- Extracted material -
··········
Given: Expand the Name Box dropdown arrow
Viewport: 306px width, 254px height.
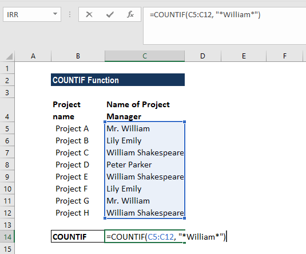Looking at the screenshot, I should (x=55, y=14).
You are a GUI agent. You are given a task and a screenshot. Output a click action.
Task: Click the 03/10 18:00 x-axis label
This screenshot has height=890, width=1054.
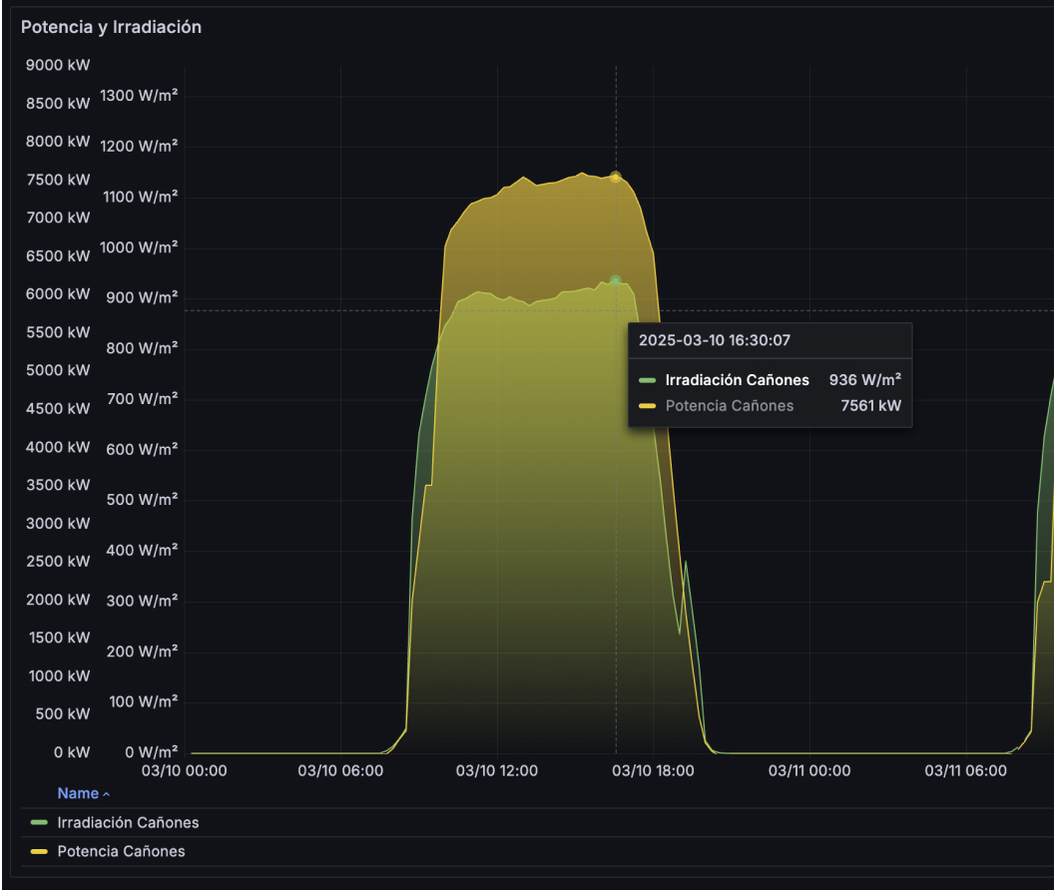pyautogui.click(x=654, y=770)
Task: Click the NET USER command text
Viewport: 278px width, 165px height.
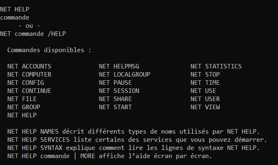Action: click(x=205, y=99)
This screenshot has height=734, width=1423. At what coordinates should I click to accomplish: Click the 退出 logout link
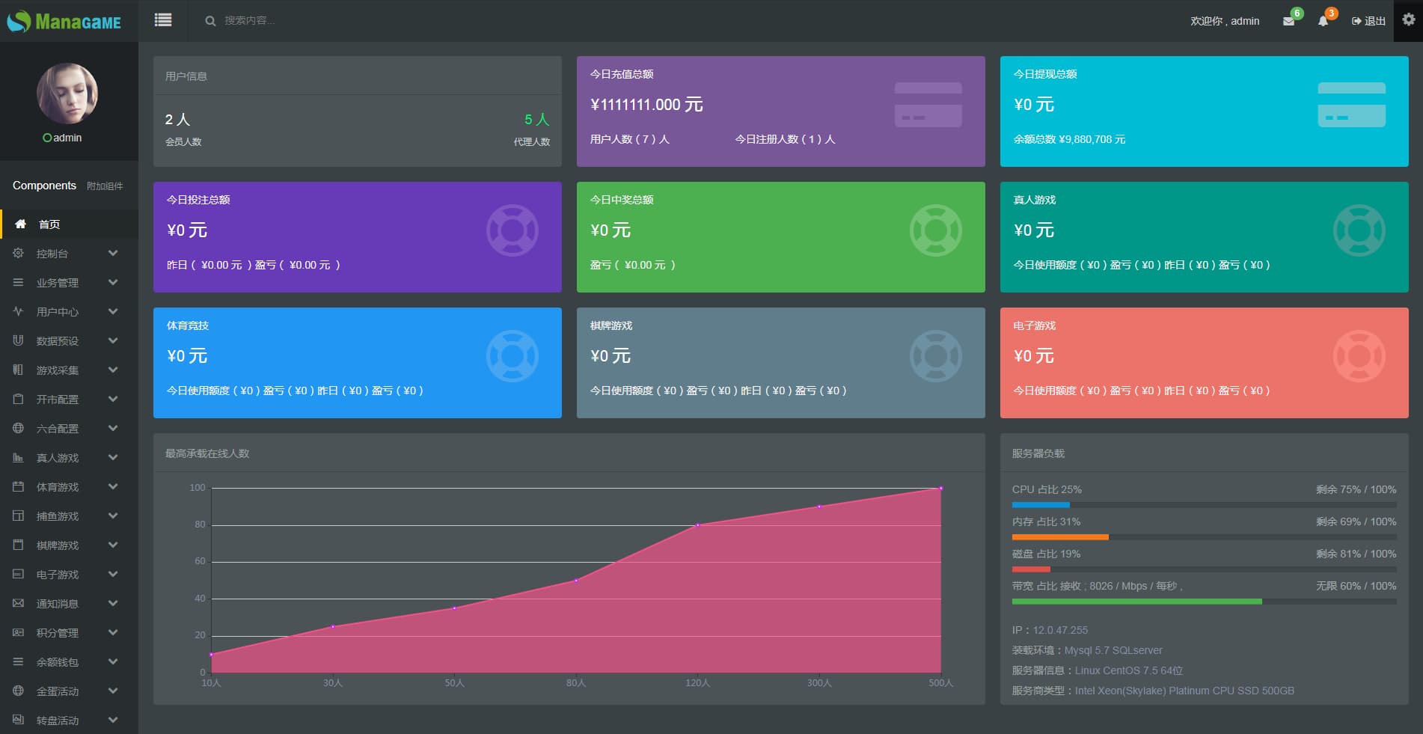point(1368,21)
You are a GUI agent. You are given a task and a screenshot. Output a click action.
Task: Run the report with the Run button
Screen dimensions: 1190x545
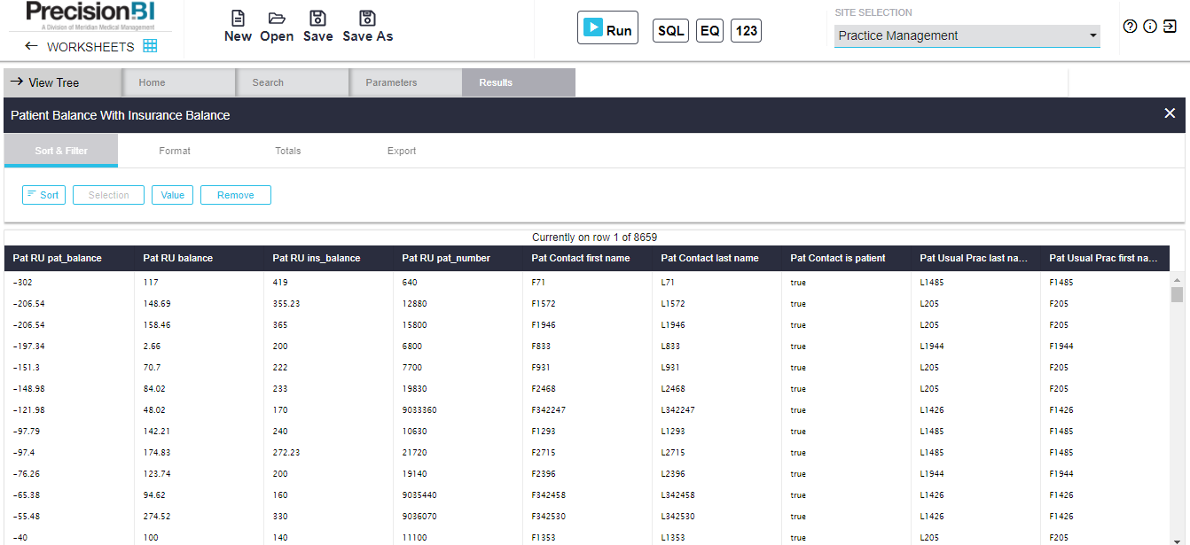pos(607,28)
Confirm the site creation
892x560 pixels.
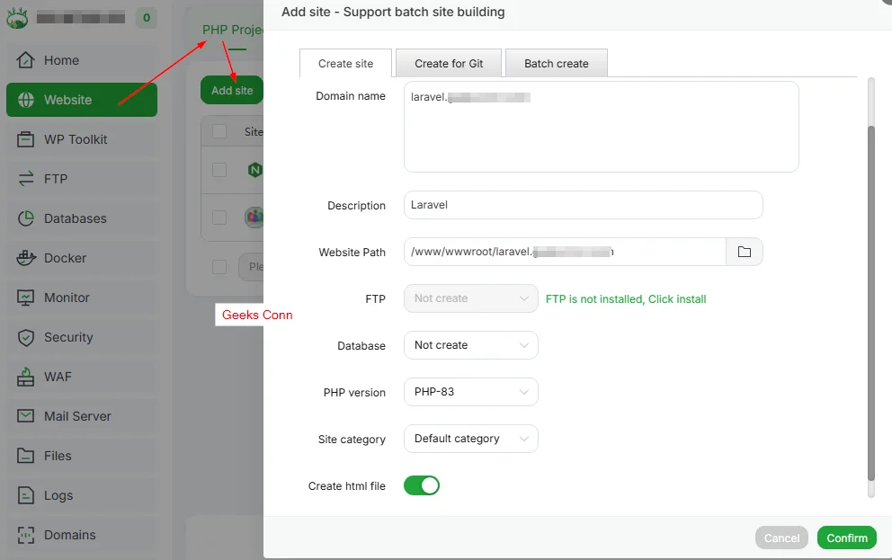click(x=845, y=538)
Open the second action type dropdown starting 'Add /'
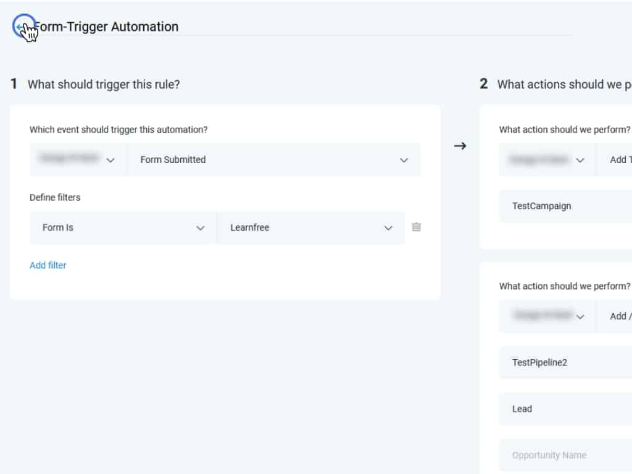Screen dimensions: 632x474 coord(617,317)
··········
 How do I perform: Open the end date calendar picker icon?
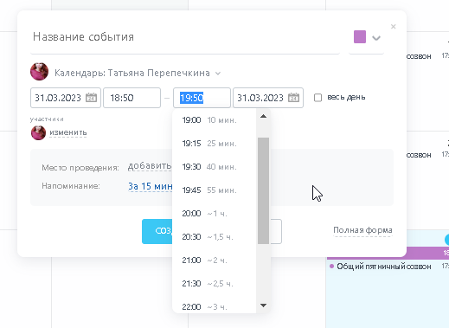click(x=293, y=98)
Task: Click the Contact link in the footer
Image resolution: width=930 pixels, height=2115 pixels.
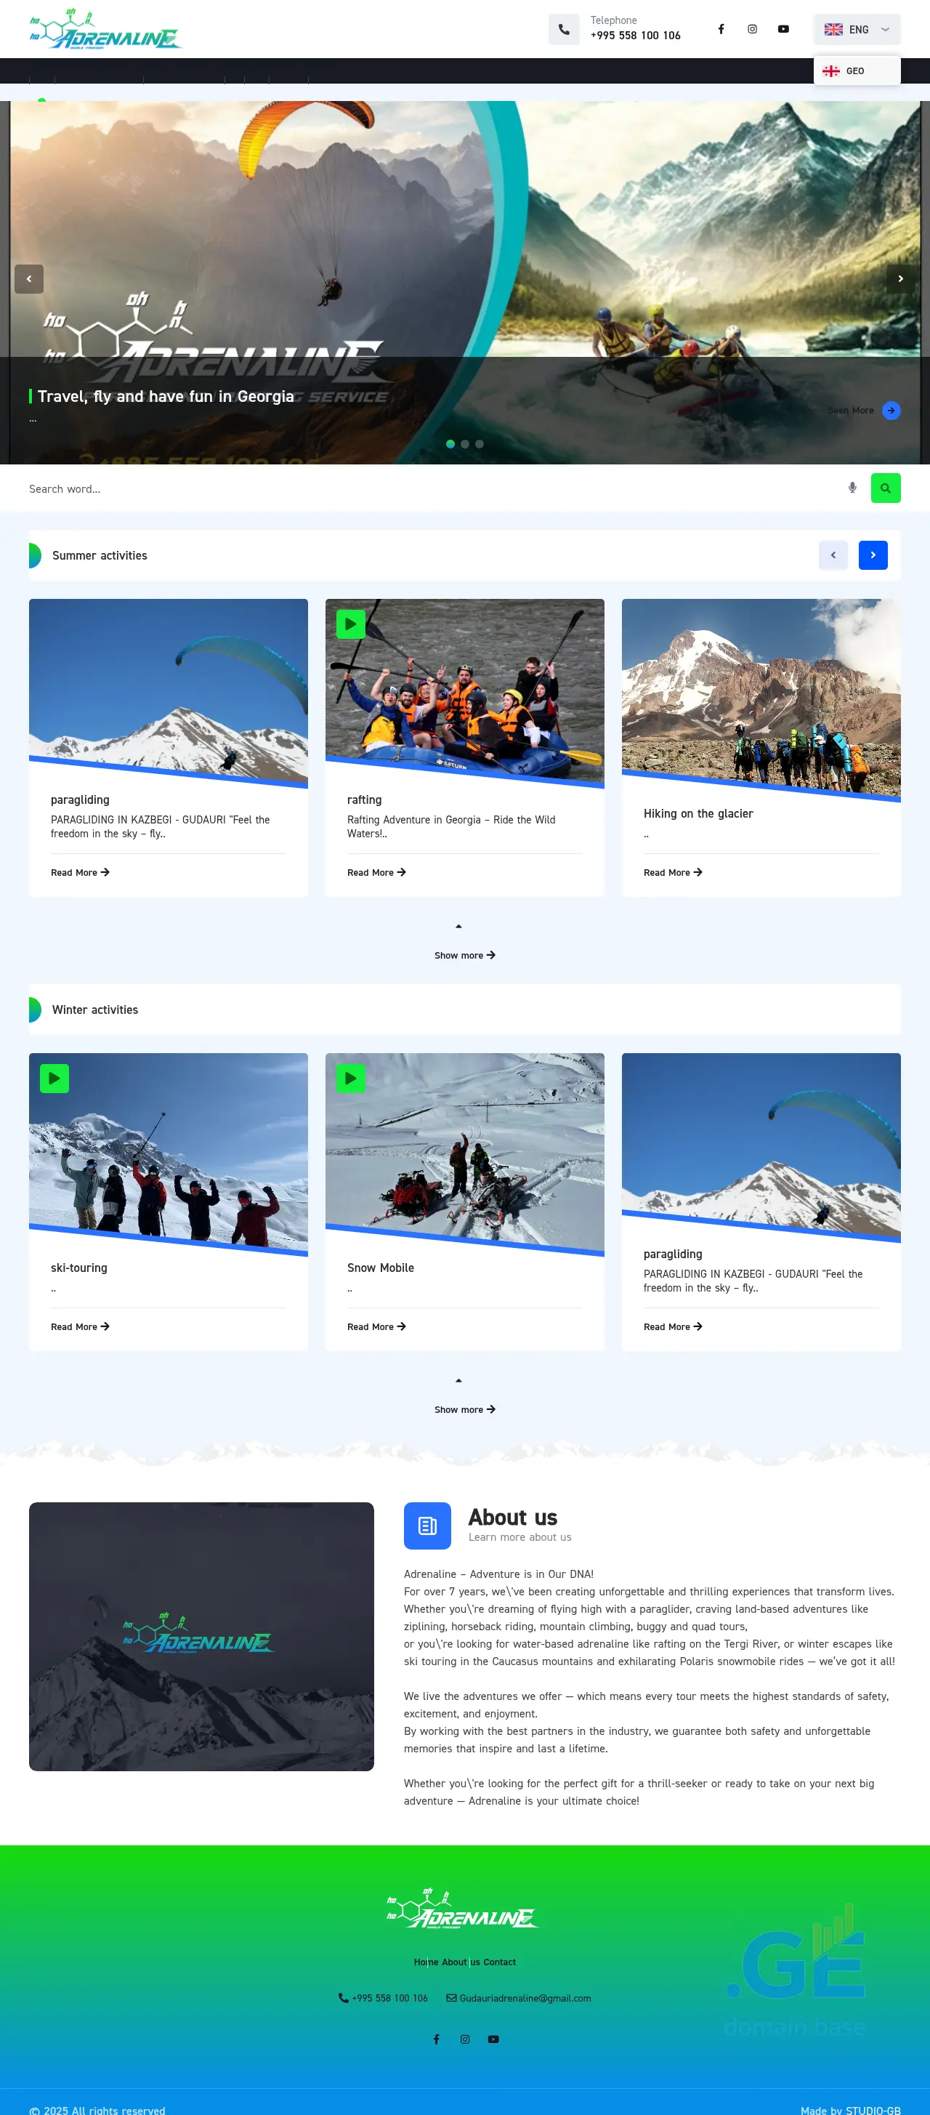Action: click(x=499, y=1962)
··········
The material above holds pictures; leave them out. Repeat exactly the lines from the one containing "Given: Expand the Name Box dropdown arrow" through the one containing "Task: Run the report with the Run button", and nothing else.

- Your response -
Given: Expand the Name Box dropdown arrow
Viewport: 306px width, 254px height.
Looking at the screenshot, I should (x=55, y=14).
You are a GUI agent. You are given a task and a screenshot. Output a click action.
Task: Click the 03/10 18:00 x-axis label
This screenshot has height=890, width=1054.
pyautogui.click(x=654, y=770)
Task: Click the NET USER command text
Viewport: 278px width, 165px height.
Action: click(x=205, y=99)
This screenshot has height=734, width=1423. At what coordinates should I click to accomplish: Click the 退出 logout link
point(1368,21)
You are a GUI agent. You are given a task and a screenshot. Output a click action.
Task: Run the report with the Run button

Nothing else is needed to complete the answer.